### DOCUMENT SECTION ###

It is easy to overlook what defines a good deposition question.
This topic isn’t merely for beginners. Even if you walk into a deposition with a solid plan, your plan can quickly change question by question. It’s at this micro-level — the way you ask each individual question — where many deposition errors are made.
To understand how bad questions can ruin your depositions, consider the anatomy of a good deposition question.
The Good Deposition Question Is Simple
There are many benefits to simple questions. Simple questions, which are usually short, are easy to comprehend by the witness, by others who read the deposition, and by a jury if you use the exchange for impeachment at trial. Simple questions are also more difficult for the witness to evade and move the deposition along.
Simple does not mean your deposition question deals with a single fact. At a deposition, you often want to ask open-ended questions that call for the witness to answer expansively, touching on multiple facts such as “what happened next?”
Your questions should also be simple grammatically. If your questions are short, they are probably simple enough. Longer questions that contain numerous clauses will make it difficult to communicate with the witness or to use the transcript in a motion or at trial.
There are exceptions to the general rule of simplicity. In a document-intensive deposition, your questions might expand in length to incorporate quotes from documents. When deposing doctors or other experts, your questions might become more complex as you ask questions about technical topics.
Generally, however, complex cases do not call for complex questions. You could even argue that topics of greater complexity call for questions of greater simplicity. After all, if you use the deposition later in a motion or at trial, you will want the deposition to be simple enough so that both judge and jury can understand.

### LISTED ENTRIES ###

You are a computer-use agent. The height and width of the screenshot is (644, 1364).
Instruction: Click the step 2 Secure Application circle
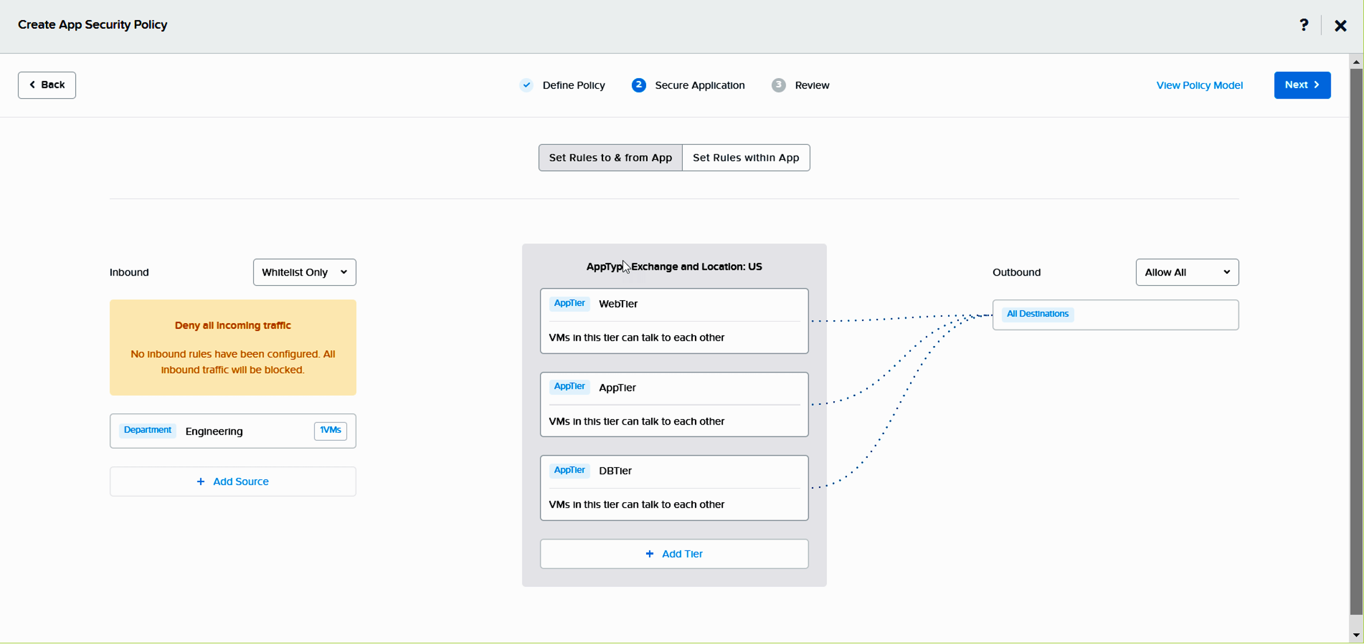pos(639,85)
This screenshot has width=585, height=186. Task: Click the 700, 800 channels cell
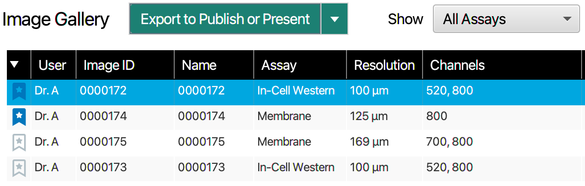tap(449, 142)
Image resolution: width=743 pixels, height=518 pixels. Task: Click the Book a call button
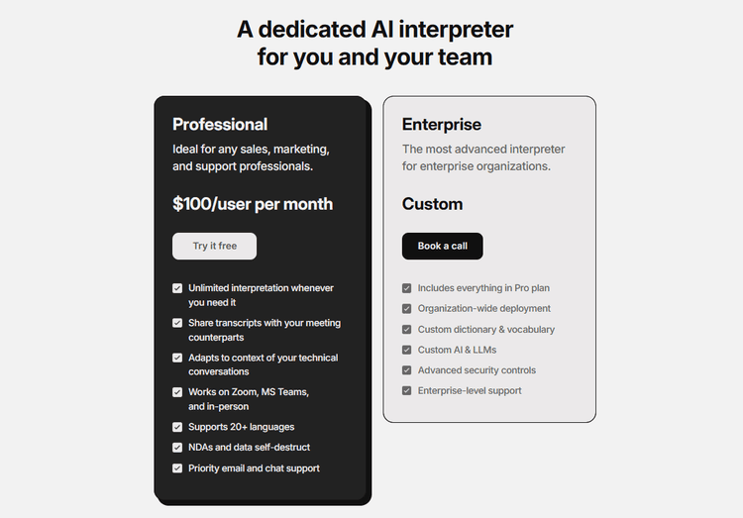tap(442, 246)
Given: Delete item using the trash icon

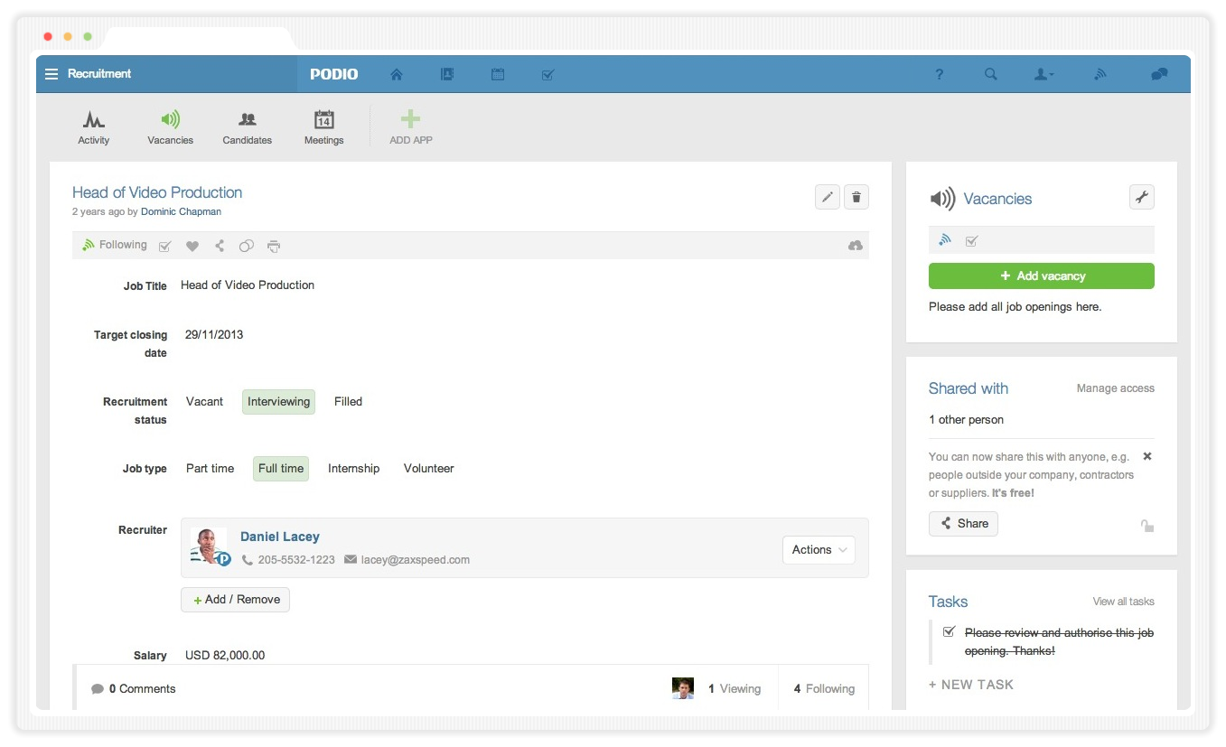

###

GIVEN PROBLEM A - Reproduce word for word the stretch of the passage on deposition questions from "To understand how" through "the deposition along.".
GIVEN PROBLEM B - According to the passage on deposition questions, at what level are many deposition errors made?
GIVEN PROBLEM C - Please pick up the passage on deposition questions after its final sentence and carry it forward.

RESULT A -
To understand how bad questions can ruin your depositions, consider the anatomy of a good deposition question.
The Good Deposition Question Is Simple
There are many benefits to simple questions. Simple questions, which are usually short, are easy to comprehend by the witness, by others who read the deposition, and by a jury if you use the exchange for impeachment at trial. Simple questions are also more difficult for the witness to evade and move the deposition along.

RESULT B - At the micro-level, in the way each individual question is asked.

RESULT C -
The Good Deposition Question Stands Alone
Reviewing the transcript later, you should not have to turn pages to figure out the topic of inquiry or the meaning of the question and its answer. If so, the deposition will be less useful for impeachment and other purposes. Use these two rules to make your transcript easy to follow after the deposition.
- Refer to third parties in your questions by names, not pronouns. Not “she,” but “Dr. Smith.” Not “he,” but “Bill Jones.” It might seem odd to do this question after question, but it’s the best practice in a deposition.
- If your question refers to an exhibit or other document, identify the exhibit or document specifically within each question.
The Good Deposition Question Exerts Maximum Control Over a Witness
You, not the witness, should be in control at a deposition. Ask open-ended questions when you want to encourage the witness to cover a lot of ground that you can explore later. (If the witness was well-prepared for the deposition, ask several open-ended questions in a row — “And then what happened?” — to get over the witness’s reluctance to volunteer.) Ask leading questions to pin the witness down, then ask sweeping-up questions to box the witness in. (“Is there anything else you remember about the meeting of August 8?”) If the witness doesn’t answer your question the first time, ask the same question again.
The Good Deposition Question Withstands Form Objections
This is corollary to much of what has come before. A good deposition question will not be subject to a valid form objection. That means your question isn’t vague, isn’t compound, and isn’t argumentative. A good deposition question is precise, is grammatically correct, and isn’t susceptible to multiple meanings. The good deposition question does not contain excessive negatives. Example:
Wrong: “Unless I’m not understanding you correctly, you don’t agree with me that you didn’t give notice before December 23?”
Right: “It’s your testimony that you gave notice before December 23, correct?”
As simple as these tips might sound, they are often violated, especially in the heat of a deposition when lawyers are trying to juggle multiple lines of questioning. Depositions are often fraught with tension, and when they are, it becomes more difficult to ask good questions.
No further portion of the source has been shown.